Commissioner Linda Gestrin moved and Vice-Mayor Bob Barnas seconded a motion to request the city clerk advertise for committee members who wanted to serve and also post the item on the city’s website.

In answer to a question regarding the usual advertising period for committee or board appointments, City Clerk Jenny Parham said it was usually “two to three weeks.”

Commissioner Weller explained that since a new commissioner would be sworn in on Nov. 20, and noting the usual advertising time for most appointments, suggested the commission abide by the 2-3 week advertising period to make sure anyone interested had enough time to apply.

Commissioner Gestrin disagreed, saying the issue had been talked about all year and she thought the commission should not only advertise for a shorter time period, but also should appoint the committee at the Nov. 8 meeting.
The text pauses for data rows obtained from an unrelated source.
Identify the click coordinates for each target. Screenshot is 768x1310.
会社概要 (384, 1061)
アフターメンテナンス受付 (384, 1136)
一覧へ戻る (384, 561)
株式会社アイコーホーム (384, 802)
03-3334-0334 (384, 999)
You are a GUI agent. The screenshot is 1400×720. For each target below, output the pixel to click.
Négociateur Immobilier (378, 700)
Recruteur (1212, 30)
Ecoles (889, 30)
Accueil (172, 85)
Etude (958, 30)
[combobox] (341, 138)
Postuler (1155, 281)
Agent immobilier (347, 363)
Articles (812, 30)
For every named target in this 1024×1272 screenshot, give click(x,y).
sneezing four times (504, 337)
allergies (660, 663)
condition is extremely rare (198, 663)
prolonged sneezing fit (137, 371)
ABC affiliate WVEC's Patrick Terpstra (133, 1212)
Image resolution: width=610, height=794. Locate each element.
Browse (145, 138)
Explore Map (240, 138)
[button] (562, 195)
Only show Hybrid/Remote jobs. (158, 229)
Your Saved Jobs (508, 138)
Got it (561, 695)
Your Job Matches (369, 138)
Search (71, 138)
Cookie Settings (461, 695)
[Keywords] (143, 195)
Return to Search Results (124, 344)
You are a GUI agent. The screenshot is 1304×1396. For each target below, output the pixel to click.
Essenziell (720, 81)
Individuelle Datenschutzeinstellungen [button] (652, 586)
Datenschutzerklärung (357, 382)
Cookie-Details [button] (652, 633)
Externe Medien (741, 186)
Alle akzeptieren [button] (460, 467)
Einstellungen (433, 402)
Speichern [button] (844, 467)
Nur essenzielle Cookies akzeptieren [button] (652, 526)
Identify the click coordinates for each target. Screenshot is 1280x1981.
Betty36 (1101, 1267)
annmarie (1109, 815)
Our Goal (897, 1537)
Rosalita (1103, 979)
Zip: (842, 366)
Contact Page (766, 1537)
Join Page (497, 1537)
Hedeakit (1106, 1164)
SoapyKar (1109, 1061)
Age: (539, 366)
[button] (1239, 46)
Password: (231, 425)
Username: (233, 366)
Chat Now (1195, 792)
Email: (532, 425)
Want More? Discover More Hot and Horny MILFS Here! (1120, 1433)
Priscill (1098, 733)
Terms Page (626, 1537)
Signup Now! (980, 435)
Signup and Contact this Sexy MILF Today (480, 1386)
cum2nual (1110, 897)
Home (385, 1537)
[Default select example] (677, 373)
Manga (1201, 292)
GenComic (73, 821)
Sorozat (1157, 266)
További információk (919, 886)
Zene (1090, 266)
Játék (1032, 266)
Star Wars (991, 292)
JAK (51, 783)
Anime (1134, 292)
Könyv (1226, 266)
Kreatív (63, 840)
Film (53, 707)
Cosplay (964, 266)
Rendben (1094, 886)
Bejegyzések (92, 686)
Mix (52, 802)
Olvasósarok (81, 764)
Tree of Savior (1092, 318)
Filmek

Hearing from City Attorney Scott Walker that the commission was not bound by any regulation as to length of advertising period and could, in fact, appoint without advertising for applicants at all, commissioners voted to appoint applicants at the Nov. 8 meeting.

Interested parties must be electors of the city, holding no other office, appointment or employment in the city government, except on advisory bodies as described in Section 5.01 of the City Charter.

Applications may be obtained Monday through Friday, 8 a.m. - 4:30 p.m. at City Hall, 110 NW 1st Avenue, High Springs, or on the city’s website at www.highsprings.us.  Applications will be accepted until 4:30 p.m. on Nov. 7.  Members will be appointed by the City Commission at the Nov. 8 City Commission meeting.